Luckily, the general rule is that you do not need a special license to drive/tow an RV weighing less than 26,000 pounds or less than 40 feet. Even better, most RVs fall under that weight and length, especially RVs that you’d be potentially renting.
Any restrictions or special license requirements will be disclosed during the rental process when you rent an RV, so you shouldn’t have to worry. However, if you’re concerned or traveling out of state, you can check with the state DMV for special licensing requirements.
The second question you may have when renting an RV is what the different types are? Generally speaking, there are two types of RVs: drivable and towable. Each is discussed in detail below.

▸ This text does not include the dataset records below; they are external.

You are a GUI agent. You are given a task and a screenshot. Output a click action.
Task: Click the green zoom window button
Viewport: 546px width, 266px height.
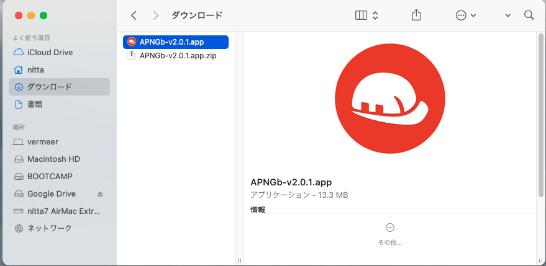click(43, 16)
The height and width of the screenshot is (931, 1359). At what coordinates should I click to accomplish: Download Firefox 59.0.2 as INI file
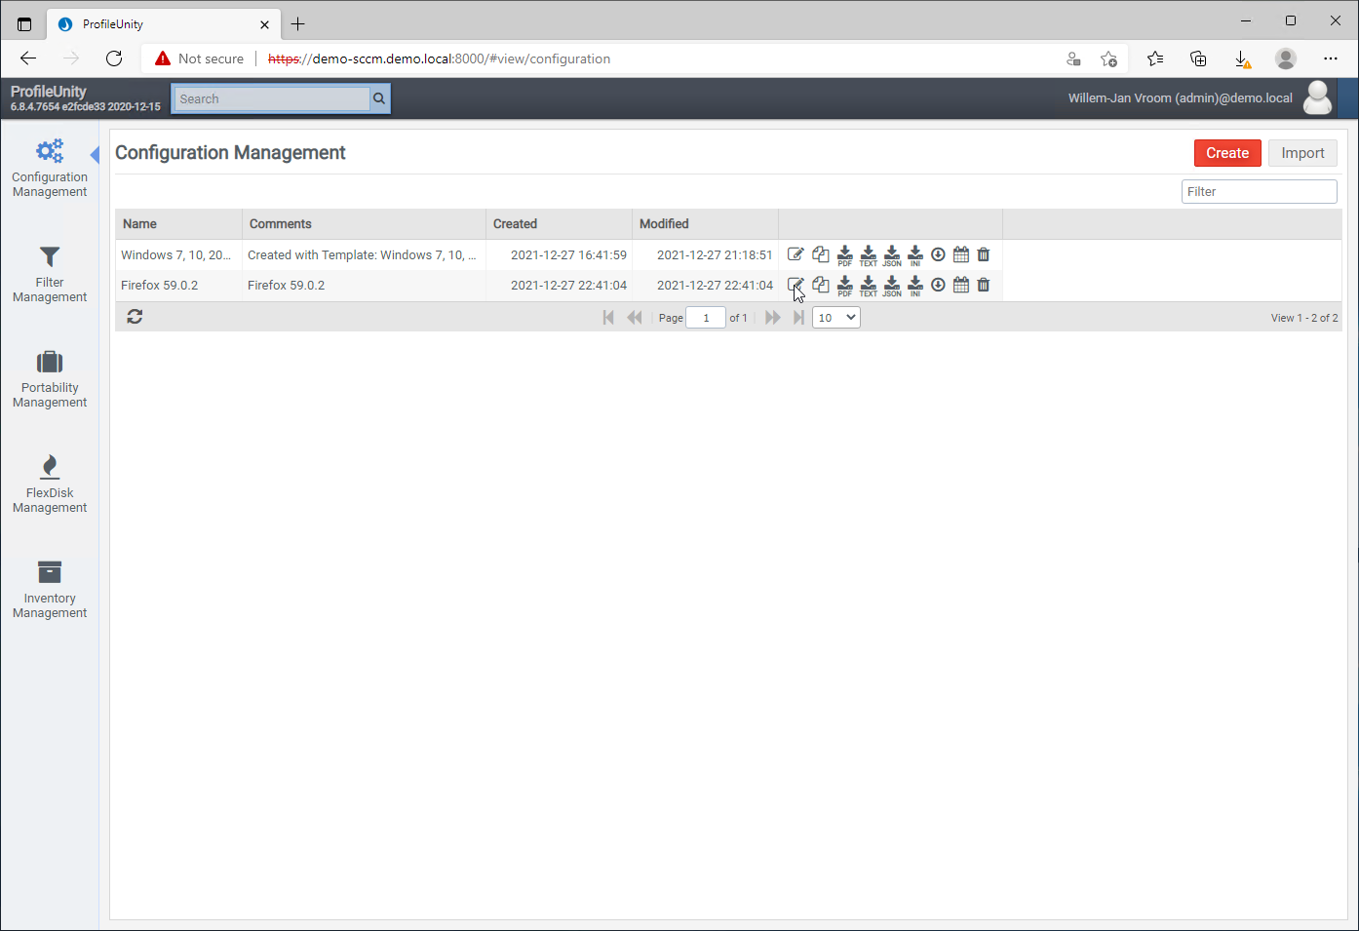click(x=914, y=285)

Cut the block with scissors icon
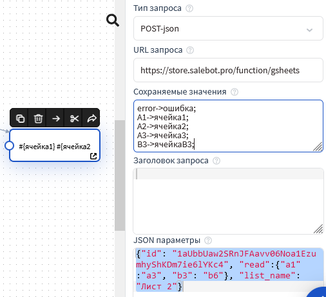pos(74,118)
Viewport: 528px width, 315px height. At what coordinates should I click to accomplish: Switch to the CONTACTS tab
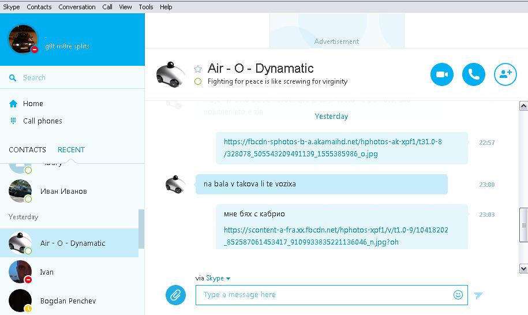(27, 150)
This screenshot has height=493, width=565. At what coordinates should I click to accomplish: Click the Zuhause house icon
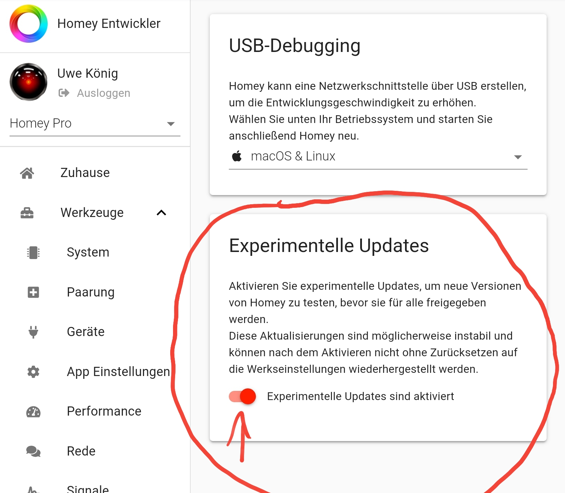pos(27,173)
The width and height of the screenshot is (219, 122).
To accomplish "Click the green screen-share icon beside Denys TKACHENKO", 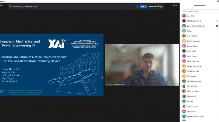I will point(217,26).
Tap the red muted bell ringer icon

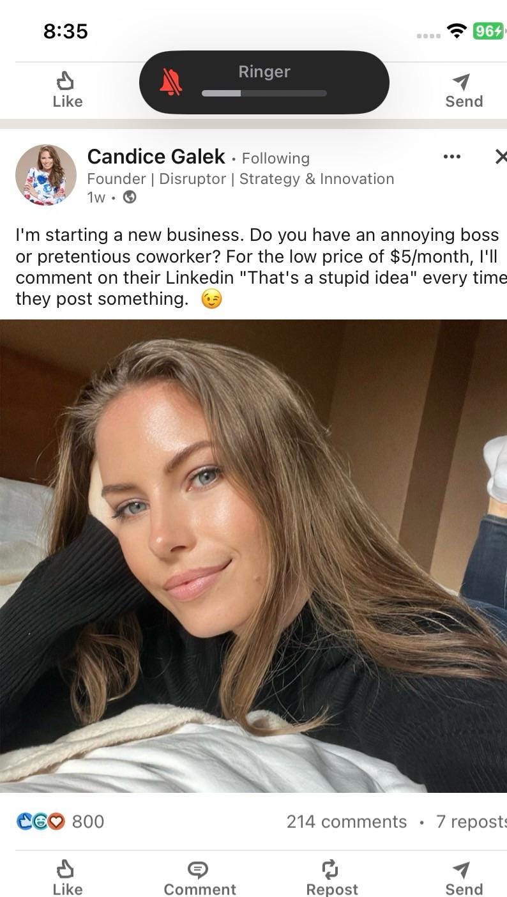coord(170,82)
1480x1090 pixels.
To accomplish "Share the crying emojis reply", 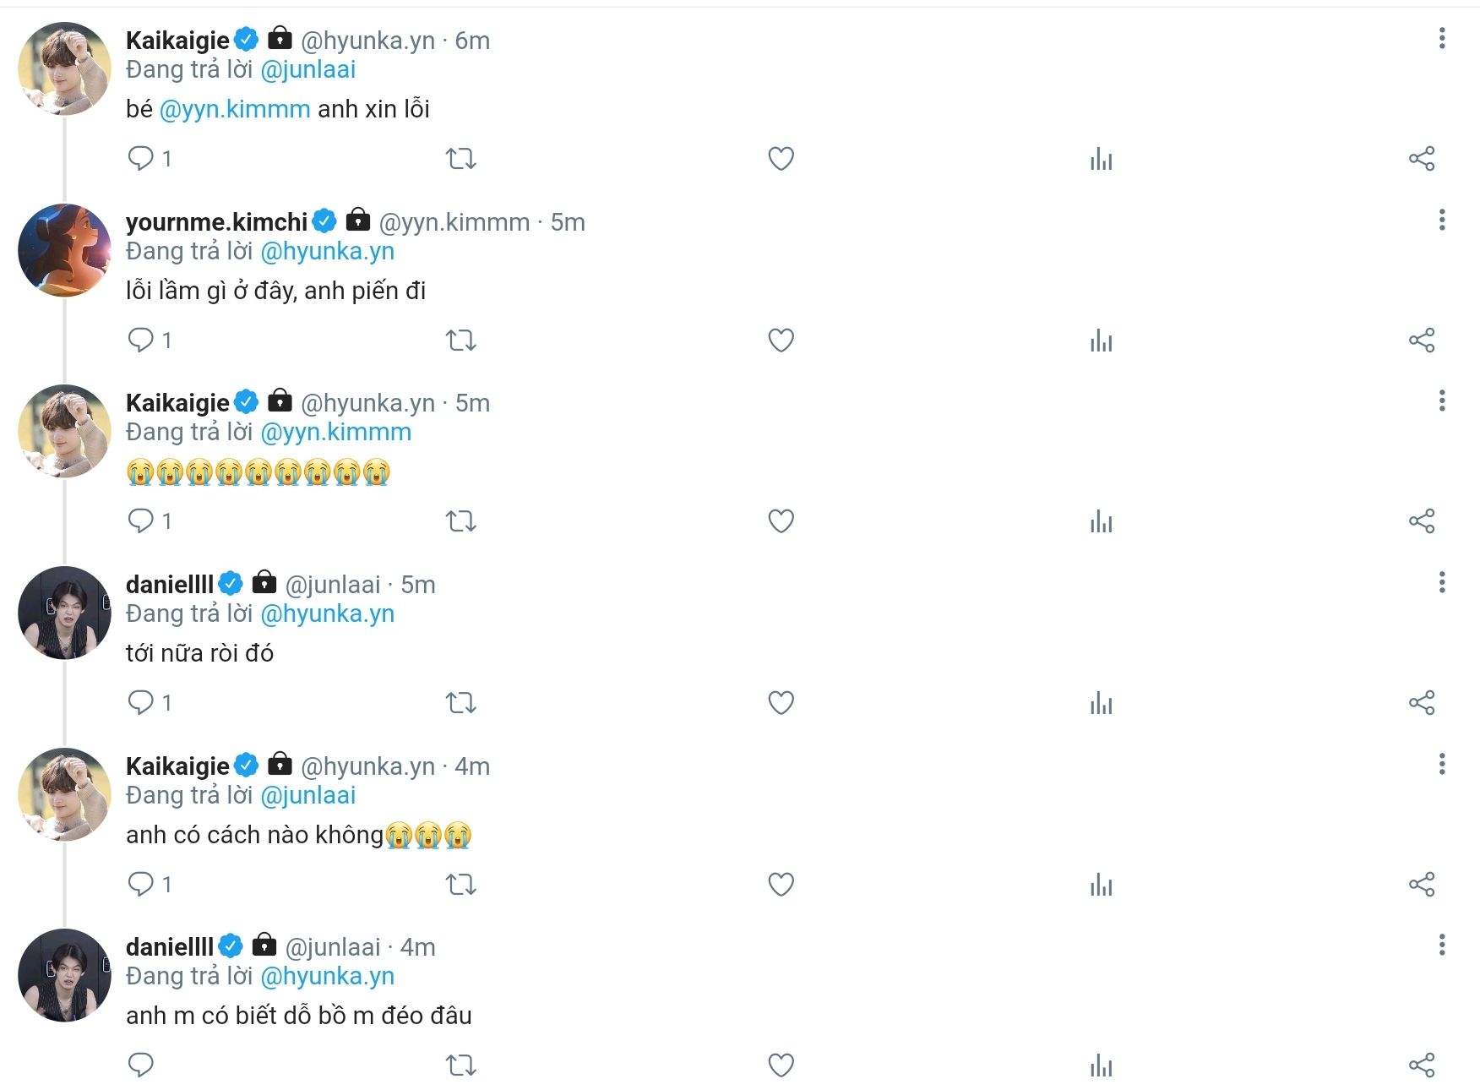I will (x=1422, y=521).
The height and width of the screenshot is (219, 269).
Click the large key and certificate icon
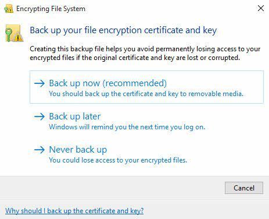point(14,33)
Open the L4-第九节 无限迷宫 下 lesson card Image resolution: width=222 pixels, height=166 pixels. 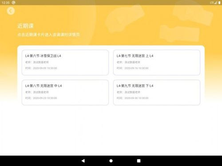157,93
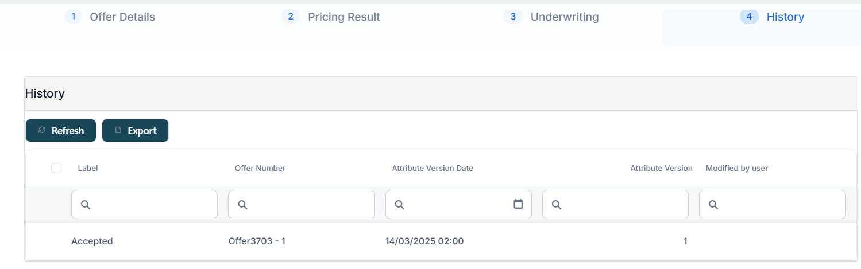Click the search icon in the Label filter

click(86, 205)
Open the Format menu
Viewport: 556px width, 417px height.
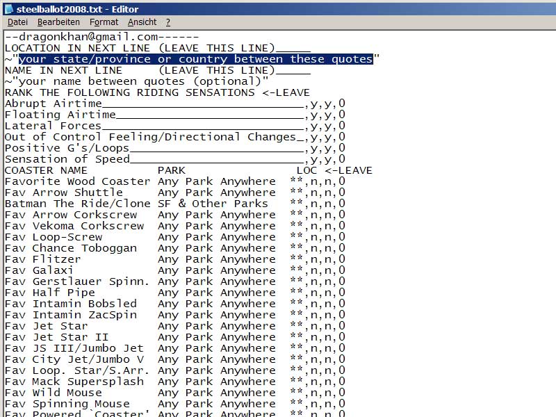coord(104,22)

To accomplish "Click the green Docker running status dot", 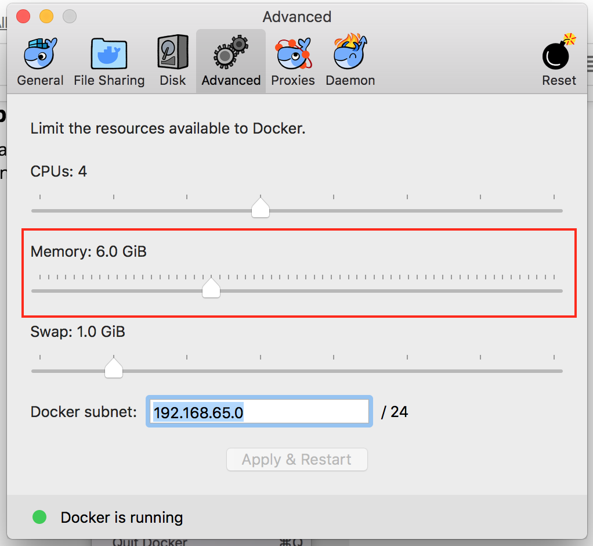I will click(39, 516).
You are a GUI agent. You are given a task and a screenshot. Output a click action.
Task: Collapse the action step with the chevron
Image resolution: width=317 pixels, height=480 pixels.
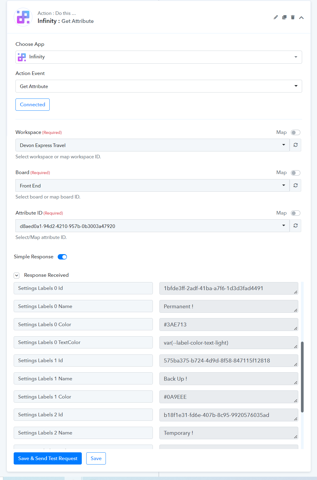301,18
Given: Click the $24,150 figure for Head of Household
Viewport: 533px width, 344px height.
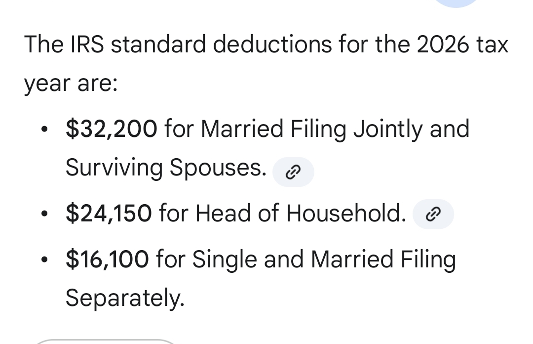Looking at the screenshot, I should tap(109, 214).
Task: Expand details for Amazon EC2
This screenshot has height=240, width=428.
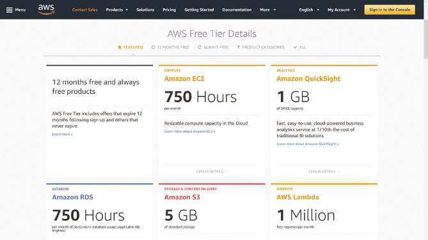Action: point(212,172)
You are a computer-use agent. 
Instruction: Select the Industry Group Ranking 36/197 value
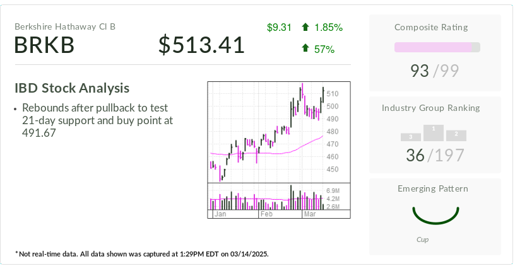click(x=435, y=155)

The first type of RV is drivable, more commonly known as motorhomes. There are three different classes of drivable RVs: Class A, B, and C.
A Class A motorhome is the largest drivable RV. They resemble a bus and are typically 30 to 40 feet long. They are also considered top-of-the-line amongst RVs and typically feature full bathrooms, entertainment centers, and spacious living areas.
Class A motorhomes are popular for retirees or others who travel long-term or live in an RV instead of a permanent residence. However, they come at a hefty price of well over $100,000.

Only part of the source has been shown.